De ongelijkheid van Chebyshev zegt dat ten minste 1-1 /K2 van gegevens uit een monster moet binnen vallen K standaardafwijkingen van het gemiddelde (hier K is een positief reëel getal groter dan één).
Elke gegevensset die normaal wordt gedistribueerd, of in de vorm van een klokcurve, heeft verschillende functies. Een daarvan behandelt de verspreiding van de gegevens ten opzichte van het aantal standaardafwijkingen van het gemiddelde. Bij een normale verdeling weten we dat 68% van de gegevens een standaardafwijking van het gemiddelde is, 95% twee standaardafwijkingen van het gemiddelde is en ongeveer 99% binnen drie standaardafwijkingen van het gemiddelde ligt..
Maar als de gegevensset niet in de vorm van een klokcurve wordt verdeeld, kan een andere hoeveelheid binnen één standaarddeviatie liggen. De ongelijkheid van Chebyshev biedt een manier om te weten welke fractie van gegevens erin valt K standaardafwijkingen van het gemiddelde voor ieder gegevensset.
We kunnen de bovenstaande ongelijkheid ook vermelden door de uitdrukking "gegevens uit een steekproef" te vervangen door kansverdeling. Dit komt omdat de ongelijkheid van Chebyshev het gevolg is van waarschijnlijkheid, die vervolgens kan worden toegepast op statistieken.

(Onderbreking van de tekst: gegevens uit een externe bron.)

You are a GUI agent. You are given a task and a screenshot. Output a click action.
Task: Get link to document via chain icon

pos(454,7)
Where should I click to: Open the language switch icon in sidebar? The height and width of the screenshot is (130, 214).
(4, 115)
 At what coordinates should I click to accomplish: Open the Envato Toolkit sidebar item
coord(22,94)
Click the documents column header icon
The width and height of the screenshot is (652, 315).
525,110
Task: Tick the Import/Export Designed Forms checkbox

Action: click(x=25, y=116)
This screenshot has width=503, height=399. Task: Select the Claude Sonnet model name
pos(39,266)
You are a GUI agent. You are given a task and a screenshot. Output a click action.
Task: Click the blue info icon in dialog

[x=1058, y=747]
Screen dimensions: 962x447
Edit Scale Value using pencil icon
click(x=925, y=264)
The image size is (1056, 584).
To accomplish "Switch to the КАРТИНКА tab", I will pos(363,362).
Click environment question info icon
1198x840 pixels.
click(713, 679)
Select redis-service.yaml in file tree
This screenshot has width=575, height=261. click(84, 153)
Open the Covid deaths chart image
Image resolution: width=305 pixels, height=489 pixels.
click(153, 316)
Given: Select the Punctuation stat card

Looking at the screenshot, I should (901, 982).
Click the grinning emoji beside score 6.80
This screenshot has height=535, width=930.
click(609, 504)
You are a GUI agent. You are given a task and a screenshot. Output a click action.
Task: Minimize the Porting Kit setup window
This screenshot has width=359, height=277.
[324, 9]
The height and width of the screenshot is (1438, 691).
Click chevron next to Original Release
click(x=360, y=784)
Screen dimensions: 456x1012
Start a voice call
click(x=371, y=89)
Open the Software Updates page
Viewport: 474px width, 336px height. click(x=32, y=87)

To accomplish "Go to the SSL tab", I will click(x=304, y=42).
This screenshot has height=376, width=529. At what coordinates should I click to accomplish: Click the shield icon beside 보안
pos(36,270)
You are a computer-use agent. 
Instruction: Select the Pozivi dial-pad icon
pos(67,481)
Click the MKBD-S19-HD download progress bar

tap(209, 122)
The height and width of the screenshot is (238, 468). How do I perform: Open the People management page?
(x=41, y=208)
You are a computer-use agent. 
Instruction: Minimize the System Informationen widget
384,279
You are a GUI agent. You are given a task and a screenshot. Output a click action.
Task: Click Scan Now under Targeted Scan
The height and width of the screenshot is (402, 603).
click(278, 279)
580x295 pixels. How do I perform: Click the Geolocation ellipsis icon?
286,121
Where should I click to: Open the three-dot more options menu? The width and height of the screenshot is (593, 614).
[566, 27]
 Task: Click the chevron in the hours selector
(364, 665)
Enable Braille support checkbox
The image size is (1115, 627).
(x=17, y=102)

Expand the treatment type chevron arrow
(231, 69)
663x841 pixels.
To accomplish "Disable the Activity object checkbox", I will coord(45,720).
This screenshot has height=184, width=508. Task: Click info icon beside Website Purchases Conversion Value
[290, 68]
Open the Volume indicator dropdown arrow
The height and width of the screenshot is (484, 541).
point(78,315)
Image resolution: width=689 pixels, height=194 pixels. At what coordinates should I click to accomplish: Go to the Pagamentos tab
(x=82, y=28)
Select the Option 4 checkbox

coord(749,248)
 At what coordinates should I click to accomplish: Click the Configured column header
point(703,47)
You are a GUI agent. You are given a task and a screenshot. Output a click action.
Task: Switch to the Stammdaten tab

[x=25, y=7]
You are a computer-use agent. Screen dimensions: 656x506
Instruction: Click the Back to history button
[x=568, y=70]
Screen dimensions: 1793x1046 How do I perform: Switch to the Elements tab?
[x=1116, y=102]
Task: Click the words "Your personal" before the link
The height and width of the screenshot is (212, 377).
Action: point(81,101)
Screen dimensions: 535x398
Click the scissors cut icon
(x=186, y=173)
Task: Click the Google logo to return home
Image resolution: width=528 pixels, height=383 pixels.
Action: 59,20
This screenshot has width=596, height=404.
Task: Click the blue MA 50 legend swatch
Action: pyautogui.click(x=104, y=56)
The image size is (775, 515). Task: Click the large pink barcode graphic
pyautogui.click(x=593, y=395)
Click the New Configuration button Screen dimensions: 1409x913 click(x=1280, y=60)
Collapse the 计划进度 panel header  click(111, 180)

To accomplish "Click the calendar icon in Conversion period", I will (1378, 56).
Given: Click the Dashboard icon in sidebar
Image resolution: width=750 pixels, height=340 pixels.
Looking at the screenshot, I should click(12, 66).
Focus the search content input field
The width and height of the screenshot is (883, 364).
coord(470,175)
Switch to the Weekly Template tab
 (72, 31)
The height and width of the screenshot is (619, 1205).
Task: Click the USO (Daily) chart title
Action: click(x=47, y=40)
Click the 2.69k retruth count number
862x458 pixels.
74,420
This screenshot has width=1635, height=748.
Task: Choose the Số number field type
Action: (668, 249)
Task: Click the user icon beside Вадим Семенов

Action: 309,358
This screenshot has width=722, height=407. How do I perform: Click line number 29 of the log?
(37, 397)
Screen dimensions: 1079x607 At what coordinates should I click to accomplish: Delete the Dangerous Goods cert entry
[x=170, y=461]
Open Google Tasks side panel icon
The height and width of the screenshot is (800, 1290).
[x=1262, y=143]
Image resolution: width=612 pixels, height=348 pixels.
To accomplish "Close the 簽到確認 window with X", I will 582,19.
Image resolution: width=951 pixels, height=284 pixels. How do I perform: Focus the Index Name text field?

Het is belangrijk op te merken dat deze ongelijkheid een resultaat is dat wiskundig is bewezen. Het is niet zoals de empirische relatie tussen het gemiddelde en de modus, of de vuistregel die het bereik en de standaarddeviatie verbindt.
Om de ongelijkheid te illustreren, zullen we er enkele waarden van bekijken K:
Stel dat we de gewichten van honden in het plaatselijke dierenasiel hebben bemonsterd en hebben vastgesteld dat ons monster een gemiddelde heeft van 20 pond met een standaardafwijking van 3 pond. Met het gebruik van Chebyshev's ongelijkheid weten we dat ten minste 75% van de honden die we hebben bemonsterd gewichten hebben die twee standaarddeviaties van het gemiddelde zijn. Twee keer geeft de standaarddeviatie ons 2 x 3 = 6. Aftrekken en dit optellen bij het gemiddelde van 20. Dit vertelt ons dat 75% van de honden een gewicht heeft van 14 pond tot 26 pond.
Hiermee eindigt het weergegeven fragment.